На аэродроме стояли большой «Боинг» и штук восемь самолётов малого класса. Горизонт вздымался тремя золотистыми паутинами антенн космической связи. В километре от аэродрома будто бы из песка вырастал и впивался в небо похожий на изъеденную ветрами скалу, беспорядочный, довольно уродливый и в своей уродливости противоестественно привлекательный шпиль здания Управления Космический Сообщений ОССН — оно было построено девяносто лет назад и воплотило в себе металлом, сталью, бронзой самые безумные идеи в очередной раз вспыхнувшего тогда конструктивистского бума.

Нас поджидал высокий мужчина лет сорока на вид с пышными усами, похожий на киплинговского колониального офицера. На нём была форма капитана третьей ступени УКС.

— Капитан Коллинз, — представился он.

Мы прошли мимо двух охранников. В отделанном натуральным мрамором холле было прохладно и пустынно. Равно как и в коридорах Управления.

— Людей не видать, — сказал я, проходя в пустой лифт.

— Людей здесь полно. Здание — целый город. Просто у каждого своя ниша. А вот и мои владения.

Он пригласил нас жестом пройти вперёд. Мы очутились на площадке, нависшей над лабиринтом. Внизу на десятки метров шли ряды мощных голографических и биокомпьютеров. Сюда сходилась информация от сотен космических кораблей, орбитальных самолётов. Впереди висела звёздная карта, усеянная разноцветными точками орбитальных станций, пунктирами траекторий, слабо светящимися плоскостями эклиптики планет Солнечной системы.

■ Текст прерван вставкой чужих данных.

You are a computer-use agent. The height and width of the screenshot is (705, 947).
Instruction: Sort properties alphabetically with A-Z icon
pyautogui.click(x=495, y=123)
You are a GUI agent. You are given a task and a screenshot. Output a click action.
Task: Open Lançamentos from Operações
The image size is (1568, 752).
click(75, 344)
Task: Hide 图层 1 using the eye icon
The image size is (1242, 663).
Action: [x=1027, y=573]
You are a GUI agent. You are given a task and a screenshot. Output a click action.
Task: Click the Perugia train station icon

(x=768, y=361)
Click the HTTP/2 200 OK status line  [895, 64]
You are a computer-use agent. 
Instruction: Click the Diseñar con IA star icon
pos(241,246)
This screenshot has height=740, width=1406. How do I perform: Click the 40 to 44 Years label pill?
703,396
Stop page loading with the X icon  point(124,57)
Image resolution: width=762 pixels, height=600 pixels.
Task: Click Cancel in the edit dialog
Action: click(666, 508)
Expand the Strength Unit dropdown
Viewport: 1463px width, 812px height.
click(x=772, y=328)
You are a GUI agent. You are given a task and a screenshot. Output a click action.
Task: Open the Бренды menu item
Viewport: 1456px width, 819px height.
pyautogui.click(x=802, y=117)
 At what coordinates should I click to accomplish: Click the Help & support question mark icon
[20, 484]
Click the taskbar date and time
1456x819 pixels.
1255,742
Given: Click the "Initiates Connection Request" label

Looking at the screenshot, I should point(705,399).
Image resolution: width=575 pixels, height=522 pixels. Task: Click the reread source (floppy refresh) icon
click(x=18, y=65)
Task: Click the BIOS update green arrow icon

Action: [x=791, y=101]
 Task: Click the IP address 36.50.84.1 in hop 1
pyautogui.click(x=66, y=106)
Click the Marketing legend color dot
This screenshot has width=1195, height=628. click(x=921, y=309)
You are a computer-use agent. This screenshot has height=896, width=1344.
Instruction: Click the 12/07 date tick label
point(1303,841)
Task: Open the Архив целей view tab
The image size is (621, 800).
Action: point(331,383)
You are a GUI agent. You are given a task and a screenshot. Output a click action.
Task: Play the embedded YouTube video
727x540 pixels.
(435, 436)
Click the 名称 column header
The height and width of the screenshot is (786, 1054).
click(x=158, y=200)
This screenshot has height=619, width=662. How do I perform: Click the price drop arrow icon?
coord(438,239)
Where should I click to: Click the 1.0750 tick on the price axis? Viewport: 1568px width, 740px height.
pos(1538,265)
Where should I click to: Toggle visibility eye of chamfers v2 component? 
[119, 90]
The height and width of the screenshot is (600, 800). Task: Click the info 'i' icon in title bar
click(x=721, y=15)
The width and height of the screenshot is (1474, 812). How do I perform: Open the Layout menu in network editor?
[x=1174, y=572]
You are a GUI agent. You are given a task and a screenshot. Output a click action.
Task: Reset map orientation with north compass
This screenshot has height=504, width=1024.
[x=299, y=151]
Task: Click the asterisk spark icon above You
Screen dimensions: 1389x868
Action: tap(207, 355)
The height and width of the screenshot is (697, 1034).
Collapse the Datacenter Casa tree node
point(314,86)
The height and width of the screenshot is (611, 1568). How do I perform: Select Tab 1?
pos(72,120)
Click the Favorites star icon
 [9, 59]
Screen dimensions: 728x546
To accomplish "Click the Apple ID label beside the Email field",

— Моё рабочее место, — Коллинз сел на жёсткий, неудобный стул. — Хорошо, что вы прилетели сами, а не послали запрос. Вместе легче разобраться в этой мешанине. Ну, начали?

— Начали, — кивнул я, усаживаясь на такой же стул.

— Любимый собеседник — Большой компьютер Управления…

Блок по пассажироперевозкам Марс — Земля, — приказал Коллинз, и в СТ-проёме возникли столбцы цифр и значков.

Минут через сорок мы наткнулись на то, что искали.

— Такого я не ожидал, — удивлённо произнёс Коллинз. — Рейс «Марс — Земля» номер восемнадцать дробь два. Лайнер «Фудзи». На пересадочную станцию «Кольцо» прибыло семьдесят пять пассажиров. По данным регистрационного компьютера Американского сектора.

— А на самом деле?

— Есть ещё информационные отвалы. Драгоценные крупинки информации, растворившиеся в тоннах породы. Тут картина другая — пассажиров было семьдесят шесть.

— Некто не хотел, чтобы о нём осталась информация в регистрационном компьютере, — сказал я. — Сможем восстановить его регистрационные данные?

— Попытаемся, — кивнул Коллинз. Он начал колдовать с компьютером. — Как этот лишний пассажир умудрился стереть данные из регистрационного компа?

— Умеет.

— Я думал, это почти невозможно.

— Зазор между «невозможно» и «почти невозможно» достаточно велик, — отделался я ни к чему не обязывающей репликой.

Незачем распространяться, что некоторые люди могут творить и «полностью невозможные» вещи. Вспомнить, как на моём, тогда ещё оперативника класса «А», горизонте возникла Лика — она умудрилась влезть в информационный банк федерального миграционного управления.

Минут через сорок Коллинз приказал:

— Развёртка.

В СТ-проёме поползла мешанина цифр, обрывки слов, какие-то сумбурные линии и световые всплески.

— Что-то не то, — Коллинз вновь принялся за работу, но через четверть часа признал своё поражение. — Ничего больше не вытянуть. Блок данных изуродован. Безвозвратно.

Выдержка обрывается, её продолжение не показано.